Die größte Hypothek der Aktie ist ihre Bewertung. Die war zum Jahreswechsel so hoch, dass Symrise in den umfassenden WirtschaftsWoche-Analysen der 40 Dax-Werte nur als Halteposition eingestuft wurde. Zwar ist Symrise jetzt mit einer gut dreifachen Umsatzbewertung und einem KGV von mehr als 30 immer noch nicht billig. Doch die Bewertungsrelationen liegen nun immerhin im langjährigen Durchschnitt. Bei Kursen um 100 Euro ist ein Neueinstieg wieder interessant. Sollte Symrise noch etwas weiter nachgeben, wäre eine Aufstockung möglich.
Fazit für den Dax: Kurzfristig wird die Russlandkrise darüber entscheiden, ob im Dax weiterhin das wichtige Kursfundament zwischen 14.800 und 15.000 Punkten hält.

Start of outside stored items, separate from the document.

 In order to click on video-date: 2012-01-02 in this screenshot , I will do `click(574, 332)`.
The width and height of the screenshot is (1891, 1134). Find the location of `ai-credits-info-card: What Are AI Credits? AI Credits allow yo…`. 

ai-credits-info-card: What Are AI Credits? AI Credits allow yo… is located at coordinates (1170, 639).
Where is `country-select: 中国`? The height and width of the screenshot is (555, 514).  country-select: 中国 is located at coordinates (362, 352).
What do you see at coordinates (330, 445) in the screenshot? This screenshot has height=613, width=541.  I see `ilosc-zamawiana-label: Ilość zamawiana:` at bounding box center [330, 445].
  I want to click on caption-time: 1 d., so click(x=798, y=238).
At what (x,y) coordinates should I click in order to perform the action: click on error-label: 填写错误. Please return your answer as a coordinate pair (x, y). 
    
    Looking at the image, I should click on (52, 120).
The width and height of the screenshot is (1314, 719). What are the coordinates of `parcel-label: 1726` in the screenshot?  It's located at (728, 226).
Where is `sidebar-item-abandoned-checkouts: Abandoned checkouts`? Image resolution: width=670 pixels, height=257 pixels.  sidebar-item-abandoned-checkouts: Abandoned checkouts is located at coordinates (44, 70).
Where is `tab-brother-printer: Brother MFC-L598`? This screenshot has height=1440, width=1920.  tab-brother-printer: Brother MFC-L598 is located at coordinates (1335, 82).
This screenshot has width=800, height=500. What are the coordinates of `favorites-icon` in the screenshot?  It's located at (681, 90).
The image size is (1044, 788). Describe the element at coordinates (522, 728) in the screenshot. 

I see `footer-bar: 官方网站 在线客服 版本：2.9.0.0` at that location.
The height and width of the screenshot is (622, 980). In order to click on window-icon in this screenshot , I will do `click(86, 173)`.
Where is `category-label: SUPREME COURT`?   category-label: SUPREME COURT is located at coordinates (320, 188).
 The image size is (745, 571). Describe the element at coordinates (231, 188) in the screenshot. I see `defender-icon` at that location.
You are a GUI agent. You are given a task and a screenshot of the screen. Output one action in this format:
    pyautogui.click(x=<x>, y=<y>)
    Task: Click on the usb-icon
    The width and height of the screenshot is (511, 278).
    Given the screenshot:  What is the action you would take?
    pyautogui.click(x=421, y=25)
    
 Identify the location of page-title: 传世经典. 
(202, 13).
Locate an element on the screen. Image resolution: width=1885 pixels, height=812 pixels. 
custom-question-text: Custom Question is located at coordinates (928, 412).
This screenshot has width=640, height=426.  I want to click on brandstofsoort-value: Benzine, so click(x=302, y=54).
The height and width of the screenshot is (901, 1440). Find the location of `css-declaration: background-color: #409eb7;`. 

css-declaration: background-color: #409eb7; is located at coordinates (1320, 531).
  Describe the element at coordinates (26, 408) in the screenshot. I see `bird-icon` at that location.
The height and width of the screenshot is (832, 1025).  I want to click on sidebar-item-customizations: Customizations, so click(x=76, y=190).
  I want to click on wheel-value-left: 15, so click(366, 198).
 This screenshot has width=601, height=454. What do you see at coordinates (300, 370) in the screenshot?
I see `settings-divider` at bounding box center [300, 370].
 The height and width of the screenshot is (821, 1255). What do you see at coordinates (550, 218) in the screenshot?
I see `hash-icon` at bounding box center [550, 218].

Wenn die Anleihezinsen jetzt nicht gleich wieder nach oben durchziehen und die Ölpreise insgesamt eher konsolidieren, sollte das erst einmal möglich sein. Offene Flanke bleibt die hektische Entwicklung der Hightechwerte. Der Index der amerikanischen Nasdaq-Börse ist weiterhin relativ schwach, die laufenden Umschichtungen aus Technologieaktien dürften noch nicht beendet sein. Im Dax stehen besonders SAP und Infineon weiter unter Abgabedruck.
Auf der anderen Seite gibt es eine Reihe von Aktien, deren Dynamik aktuell nach oben zeigt: Das sind vor allem Bayer, RWE, E.On, die Deutsche Bank und die Telekom. Dazu kommen stabile Klassiker wie Allianz, Münchener Rück, BASF, Mercedes-Benz, BMW sowie die Turnaround-Hoffnungen Continental, MTU Aero Engines und womöglich Henkel. Je mehr der deutsche Aktienmarkt durch solche differenzierte Entwicklungen durch die laufende Neubewertungsphase kommt, desto geringer ist sein generelles Crash-Risiko, wenn sich die Lage in Russland dann doch wieder zuspitzen sollte.